You could do it by working off the same ideas as affine gap alignment (see these random lecture notes or these ones).
The affine gap algorithm uses three dynamic programming matrices to optimize the alignment: (1) the best score of two prefixes that ends in an aligned character, (2) the best score of two prefixes where the first sequence is in a gap, and (3) the best score of two prefixes where the second sequence is in a gap. The transitions and scores are set up so that you pay an extra penalty when you open a gap (move from matrix 1 to 2 or 3), but not when you lengthen an existing gap (stay in matrix 2 or matrix 3).
So based on those ideas, you would need a matrix for each possible distance since the last gap in each sequence (0, 1, 2, 3, 4, or 5+), for each of the two sequences. You could set up the transitions so that each additional aligned character goes "up" a matrix (for example matrix 3 to matrix 4, then matrix 4 to matrix 5+, and finally staying in matrix 5+). You would pay an extra penalty for adding a gap near a previous one (going from matrix 1-4 to 0), but not after you're sufficiently far away (matrix 5+ to 0).
There are a lot of details, and in general it might be annoying to implement.

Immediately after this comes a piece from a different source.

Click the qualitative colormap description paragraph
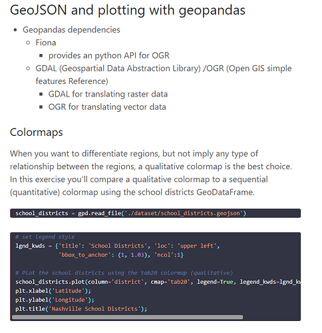 (x=151, y=173)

And, as some of the other answers suggest, it's not clear if it's a valid assumption or what it might correspond to biologically. But it can be done, and in the same time complexity as standard Smith-Waterman alignment as long as the maximum tracked inter-gap distance is regarded as a constant.
Hello,
I just found "affine gap alignment" and I am trying to understand this approach because it very interesting for my research.
I know that "affine gap alignment" favors insertions and deletions and another advantage is to have a better group in alignment without having several separate gap.

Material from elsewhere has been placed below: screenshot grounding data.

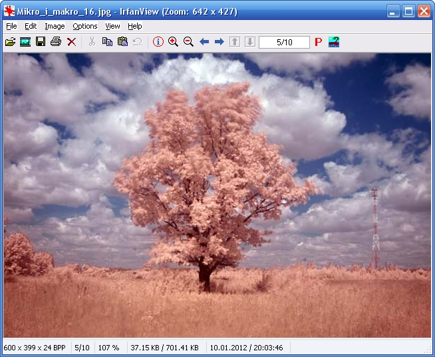Screen dimensions: 435x357
Task: Delete the file with the red X icon
Action: click(71, 42)
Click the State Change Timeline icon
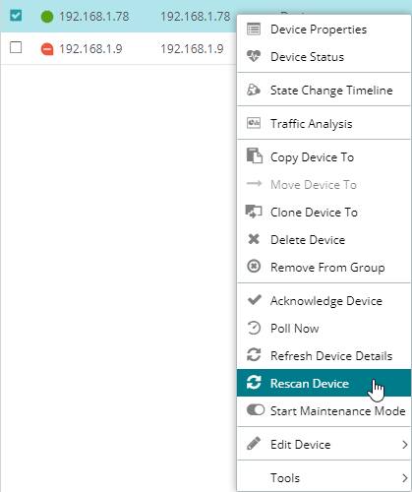The width and height of the screenshot is (412, 492). (254, 90)
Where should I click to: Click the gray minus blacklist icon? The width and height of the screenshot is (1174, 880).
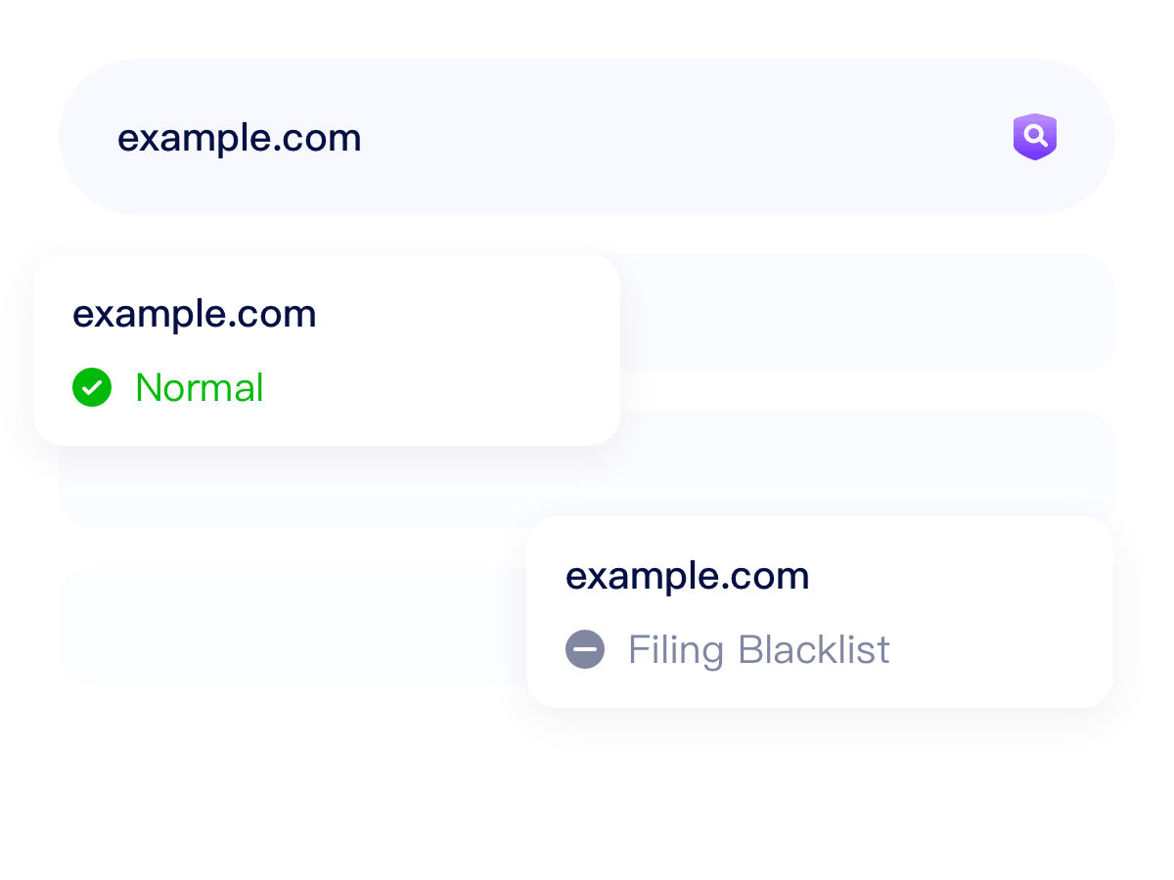585,649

I have to align this way to have a good group and do not have separate gap.
But I want to make an alignment of two sequences and there is the types of errors: mismatch(substitutions), insertions and deletions.
In this case, can I use the "affine gap alignment" for this type of alignment?
thanks
Yes, if I understand your question correctly, that's exactly what it's for.
do you have other links?
I am trying to understand the approach and I want to program but I still want to understand.
Thank you
Those lecture notes are a good place to start, and I am sure there are many more available if you search further. The textbook "Biological sequence analysis" by Durbin et al. is a good reference. You can read their treatment of affine gap alignment on page 29 here (a sketchy scanned PDF of the textbook).
Can I use "Affine gap alignment" with BLAST?
or I have to program the idea of "Affine gap alignment"?